Yahoo (exclamation mark) News has an incisive headline tonight: 'five things you should never put in a dishwasher'. I did not click the link to find out what they are, so I'm going to guess
1. Babies
2. Pets
3. Musical instruments
4. Electrical appliances
5. Geraniums
...and, now I think of it
6. radioactive waste
7. endangered species
8. firewood
9. soft furnishings
10. your passport
11. former wrestling star Giant Haystacks
12. the Stanley Cup
13. cheese
In fact, now I really think of it, Yahoo (exclamation mark) could’ve saved itself a lot of time by just listing the things you can put in a dishwasher, because I suspect that list is considerably shorter.
8 comments:
While #9 - soft furnishings - makes sense, I was just an itsy bit disappointed because it immediately conjured for me a myopic mistaking the dishwasher for the washing machine and lustily cramming in smaller household items, perhaps along with (#2) a cat that had been peacefully nestling in a cushion that was about to be deluged and swiped at by those agitator blades. Sort of a Mister Magoo meets Itchy & Scratchy moment. Oh dear, am I really so transparently warped?
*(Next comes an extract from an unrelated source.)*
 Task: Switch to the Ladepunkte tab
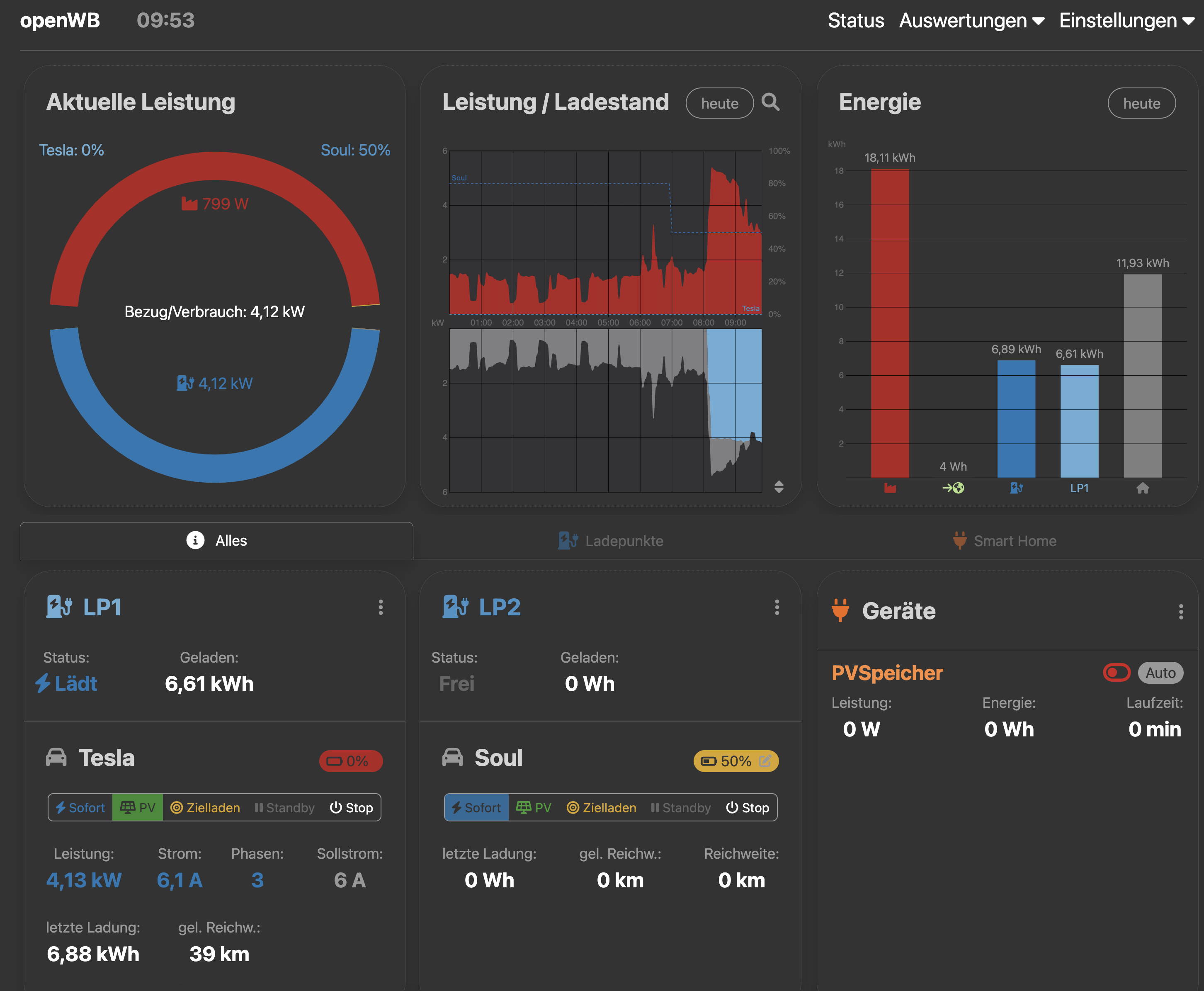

Yahoo is very busy with these kinds of lists that invariably state the obvious:
How to cut your phone bill? Make calls at Off Peak times.
Insomnia? Cut back on the caffeine
What NOT to say to your boyfriend:
"My ex used to do the exact same thing."
Now if there were some useful ones, like "5 ways to get jackfruit sap off your hands" I would feel that I had had made good use of time reading those articles...
G x
Our former cleaning lady used to put the electric frying pan in our dishwasher, cord and all. You think this stuff is common sense, but it isn't always.
Is there really a former wrestling star named Giant Haystacks? That is fantastic.
Zed: a schoolteacher of mine once accidentally washed her kitten in the washing machine with a big red coat. It not being a north American toploader she had to break the door off with a large screwdriver and then stood ankle-deep in red water swinging the cat to empty its lungs of soapy water. (it survived).
G: I will file the jackfruit thing away for future reference.
Pants: Yes. He used to wrestle a guy named Big Daddy. This was back in England when I was a child and this was all fields...
I'm just impressed that you know someone with enough space in their laundry room to swing a red cat.
Ah, this was England, remember, where 'laundry room ' equals 'kitchen'.
Actually, that would still be a big kitchen. It's more of an up-and-down swing when you are trying to empty your kitten's lungs of detergent, I am told, though, so you only need space in one direction.
Chantalle here:
Amber, I have actually put the first 2 items in a microwave... still wanna consider Saskatoon as your home???
Chantalle, you are clearly quite mad. Can anyone in Saskatoon be persuaded to restrain you, or must I really come back and do it myself, for the good of humanity? Anyone?